Directions:
Repeat the whole listing exactly as it appears.
——————————
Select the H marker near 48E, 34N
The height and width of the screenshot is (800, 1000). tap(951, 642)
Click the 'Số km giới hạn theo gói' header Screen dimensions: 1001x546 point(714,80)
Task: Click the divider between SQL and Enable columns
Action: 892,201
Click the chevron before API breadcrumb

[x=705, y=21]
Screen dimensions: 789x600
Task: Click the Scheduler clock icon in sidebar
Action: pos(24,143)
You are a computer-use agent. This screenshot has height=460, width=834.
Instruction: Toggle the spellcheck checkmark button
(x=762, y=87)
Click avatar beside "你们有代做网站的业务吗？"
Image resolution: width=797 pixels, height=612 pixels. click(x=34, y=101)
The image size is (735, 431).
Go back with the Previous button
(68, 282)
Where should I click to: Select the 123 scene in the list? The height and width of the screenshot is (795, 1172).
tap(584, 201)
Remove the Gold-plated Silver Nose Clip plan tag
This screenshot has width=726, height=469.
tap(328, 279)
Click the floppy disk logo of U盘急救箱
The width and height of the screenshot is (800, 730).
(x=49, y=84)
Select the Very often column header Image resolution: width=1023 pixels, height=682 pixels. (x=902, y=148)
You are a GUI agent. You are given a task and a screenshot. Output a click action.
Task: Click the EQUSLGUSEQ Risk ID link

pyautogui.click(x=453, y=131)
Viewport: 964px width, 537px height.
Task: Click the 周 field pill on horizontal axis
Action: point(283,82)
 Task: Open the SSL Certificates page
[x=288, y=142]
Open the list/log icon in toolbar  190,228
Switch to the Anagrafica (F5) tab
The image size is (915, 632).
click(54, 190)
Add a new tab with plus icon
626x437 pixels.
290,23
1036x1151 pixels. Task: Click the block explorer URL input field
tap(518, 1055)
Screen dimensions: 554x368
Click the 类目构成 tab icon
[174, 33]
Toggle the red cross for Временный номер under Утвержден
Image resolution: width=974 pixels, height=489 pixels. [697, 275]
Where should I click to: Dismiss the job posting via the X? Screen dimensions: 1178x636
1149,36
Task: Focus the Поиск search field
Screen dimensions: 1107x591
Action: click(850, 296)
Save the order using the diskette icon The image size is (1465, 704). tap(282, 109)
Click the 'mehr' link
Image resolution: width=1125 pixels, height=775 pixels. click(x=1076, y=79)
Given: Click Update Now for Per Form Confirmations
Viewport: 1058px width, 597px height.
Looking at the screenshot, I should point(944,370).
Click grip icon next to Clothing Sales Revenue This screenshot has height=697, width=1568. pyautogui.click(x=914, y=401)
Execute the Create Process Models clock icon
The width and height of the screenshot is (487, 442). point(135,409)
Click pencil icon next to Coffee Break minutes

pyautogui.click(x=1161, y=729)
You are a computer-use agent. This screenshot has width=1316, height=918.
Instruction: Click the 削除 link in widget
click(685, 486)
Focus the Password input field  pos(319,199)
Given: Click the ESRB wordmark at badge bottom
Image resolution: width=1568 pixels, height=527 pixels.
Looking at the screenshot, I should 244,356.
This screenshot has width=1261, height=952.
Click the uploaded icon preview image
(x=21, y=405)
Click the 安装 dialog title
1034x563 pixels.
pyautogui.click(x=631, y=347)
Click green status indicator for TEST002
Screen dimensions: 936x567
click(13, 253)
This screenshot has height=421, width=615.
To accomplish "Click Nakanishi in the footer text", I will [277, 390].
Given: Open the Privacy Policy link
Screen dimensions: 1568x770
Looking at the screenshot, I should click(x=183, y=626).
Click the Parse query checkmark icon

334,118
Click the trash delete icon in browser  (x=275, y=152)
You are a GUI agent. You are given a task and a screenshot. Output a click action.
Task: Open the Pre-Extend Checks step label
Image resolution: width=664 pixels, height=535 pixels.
——————————
Output below:
Select the H marker near 48E, 34N
The height and width of the screenshot is (800, 1000). tap(951, 642)
Click the 'Số km giới hạn theo gói' header Screen dimensions: 1001x546 point(714,80)
Task: Click the divider between SQL and Enable columns
Action: 892,201
Click the chevron before API breadcrumb

[x=705, y=21]
Screen dimensions: 789x600
Task: Click the Scheduler clock icon in sidebar
Action: pos(24,143)
You are a computer-use agent. This screenshot has height=460, width=834.
Instruction: Toggle the spellcheck checkmark button
(x=762, y=87)
Click avatar beside "你们有代做网站的业务吗？"
Image resolution: width=797 pixels, height=612 pixels. click(x=34, y=101)
The image size is (735, 431).
Go back with the Previous button
(68, 282)
Where should I click to: Select the 123 scene in the list? The height and width of the screenshot is (795, 1172).
tap(584, 201)
Remove the Gold-plated Silver Nose Clip plan tag
This screenshot has width=726, height=469.
tap(328, 279)
Click the floppy disk logo of U盘急救箱
The width and height of the screenshot is (800, 730).
(x=49, y=84)
Select the Very often column header Image resolution: width=1023 pixels, height=682 pixels. (x=902, y=148)
You are a GUI agent. You are given a task and a screenshot. Output a click action.
Task: Click the EQUSLGUSEQ Risk ID link

pyautogui.click(x=453, y=131)
Viewport: 964px width, 537px height.
Task: Click the 周 field pill on horizontal axis
Action: point(283,82)
 Task: Open the SSL Certificates page
[x=288, y=142]
Open the list/log icon in toolbar  190,228
Switch to the Anagrafica (F5) tab
The image size is (915, 632).
click(54, 190)
Add a new tab with plus icon
626x437 pixels.
290,23
1036x1151 pixels. Task: Click the block explorer URL input field
tap(518, 1055)
Screen dimensions: 554x368
Click the 类目构成 tab icon
[174, 33]
Toggle the red cross for Временный номер under Утвержден
Image resolution: width=974 pixels, height=489 pixels. [697, 275]
Where should I click to: Dismiss the job posting via the X? Screen dimensions: 1178x636
1149,36
Task: Focus the Поиск search field
Screen dimensions: 1107x591
Action: click(850, 296)
Save the order using the diskette icon The image size is (1465, 704). tap(282, 109)
Click the 'mehr' link
Image resolution: width=1125 pixels, height=775 pixels. click(x=1076, y=79)
Given: Click Update Now for Per Form Confirmations
Viewport: 1058px width, 597px height.
Looking at the screenshot, I should point(944,370).
Click grip icon next to Clothing Sales Revenue This screenshot has height=697, width=1568. pyautogui.click(x=914, y=401)
Execute the Create Process Models clock icon
The width and height of the screenshot is (487, 442). point(135,409)
Click pencil icon next to Coffee Break minutes

pyautogui.click(x=1161, y=729)
You are a computer-use agent. This screenshot has width=1316, height=918.
Instruction: Click the 削除 link in widget
click(685, 486)
Focus the Password input field  pos(319,199)
Given: Click the ESRB wordmark at badge bottom
Image resolution: width=1568 pixels, height=527 pixels.
Looking at the screenshot, I should 244,356.
This screenshot has width=1261, height=952.
Click the uploaded icon preview image
(x=21, y=405)
Click the 安装 dialog title
1034x563 pixels.
pyautogui.click(x=631, y=347)
Click green status indicator for TEST002
Screen dimensions: 936x567
click(13, 253)
This screenshot has height=421, width=615.
To accomplish "Click Nakanishi in the footer text", I will [277, 390].
Given: Open the Privacy Policy link
Screen dimensions: 1568x770
Looking at the screenshot, I should click(x=183, y=626).
Click the Parse query checkmark icon

334,118
Click the trash delete icon in browser  (x=275, y=152)
You are a GUI agent. You are given a task and a screenshot. Output a click action.
Task: Open the Pre-Extend Checks step label
Image resolution: width=664 pixels, height=535 pixels.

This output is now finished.